INPUT DATA: Begin

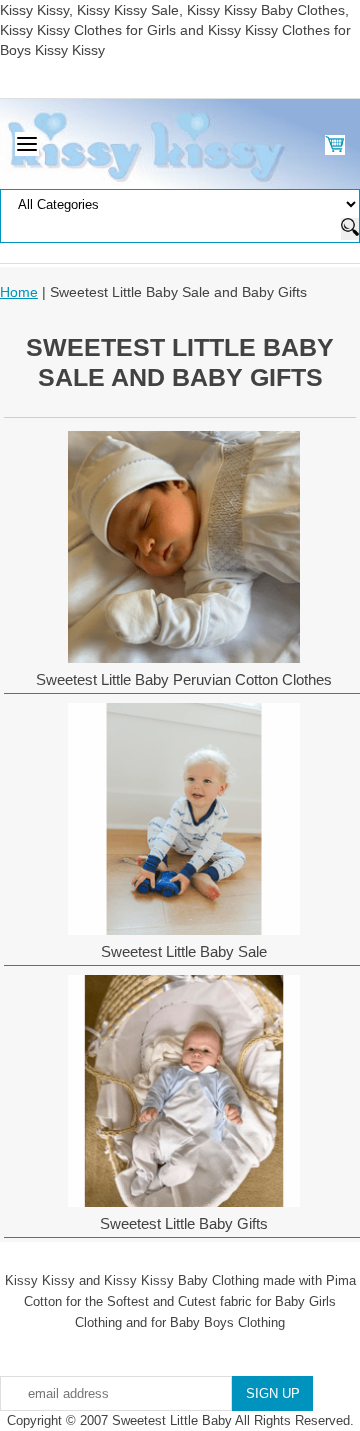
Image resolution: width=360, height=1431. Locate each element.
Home (19, 292)
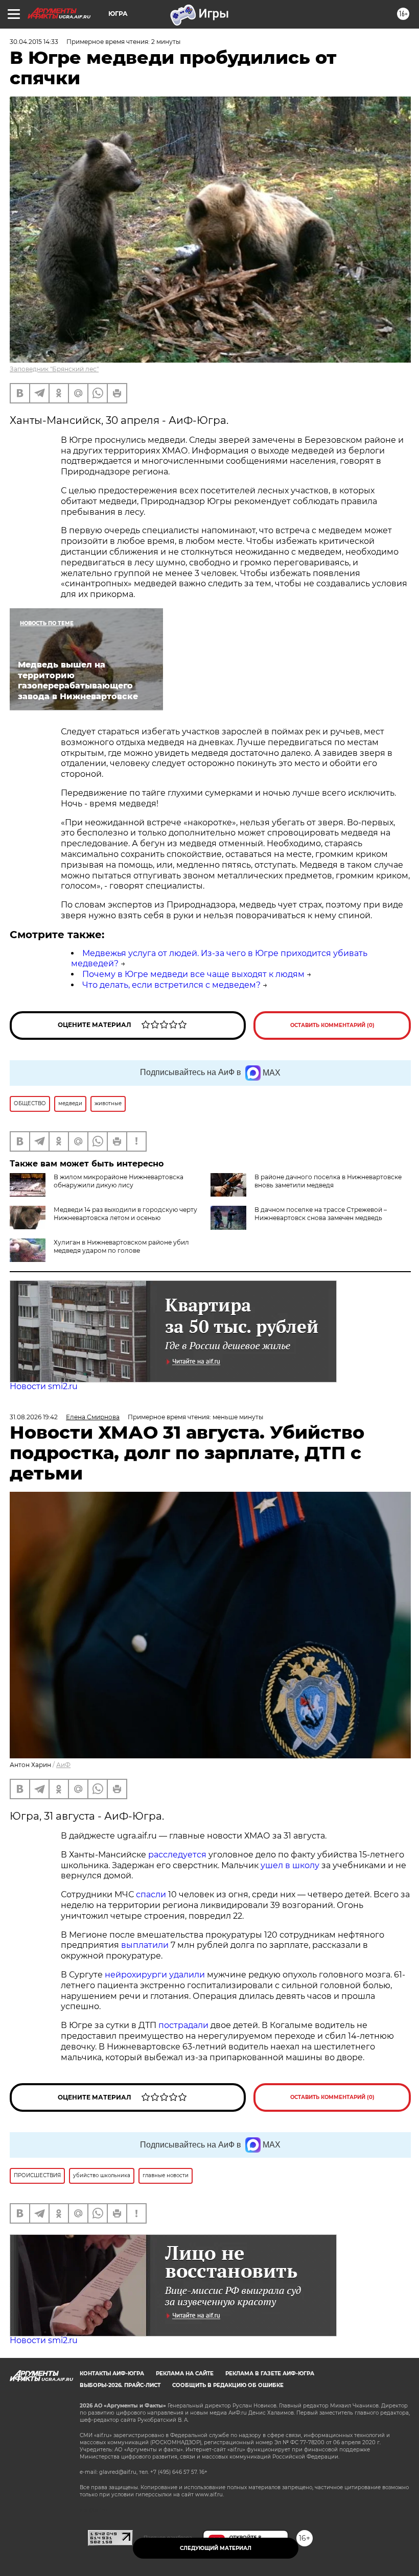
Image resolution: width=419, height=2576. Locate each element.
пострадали (183, 2025)
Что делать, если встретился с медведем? (171, 985)
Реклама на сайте (185, 2373)
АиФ (63, 1765)
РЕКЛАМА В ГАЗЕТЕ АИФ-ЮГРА (269, 2373)
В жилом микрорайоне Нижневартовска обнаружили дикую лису (118, 1181)
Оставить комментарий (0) (332, 1025)
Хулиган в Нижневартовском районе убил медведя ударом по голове (121, 1246)
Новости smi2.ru (44, 1386)
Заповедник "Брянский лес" (54, 369)
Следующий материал (215, 2548)
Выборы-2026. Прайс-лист (120, 2385)
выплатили (145, 1945)
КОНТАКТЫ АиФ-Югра (112, 2373)
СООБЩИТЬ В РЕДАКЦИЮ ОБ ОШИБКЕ (228, 2385)
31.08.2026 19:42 (34, 1417)
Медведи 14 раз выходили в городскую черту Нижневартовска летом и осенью (125, 1214)
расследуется (177, 1854)
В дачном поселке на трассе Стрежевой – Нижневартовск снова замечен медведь (320, 1214)
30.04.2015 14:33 (34, 41)
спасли (151, 1894)
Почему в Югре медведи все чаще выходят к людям (193, 974)
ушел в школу (290, 1865)
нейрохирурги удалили (155, 1974)
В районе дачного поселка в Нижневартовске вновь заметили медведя (328, 1181)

INPUT DATA: End

#### DIRECTIONS FOR THIS TASK
For each line above that includes "width", make a copy.

#### SOLUTION
Image resolution: width=360, height=1431. Locate each element.
Image resolution: width=419, height=2576. Locate each element.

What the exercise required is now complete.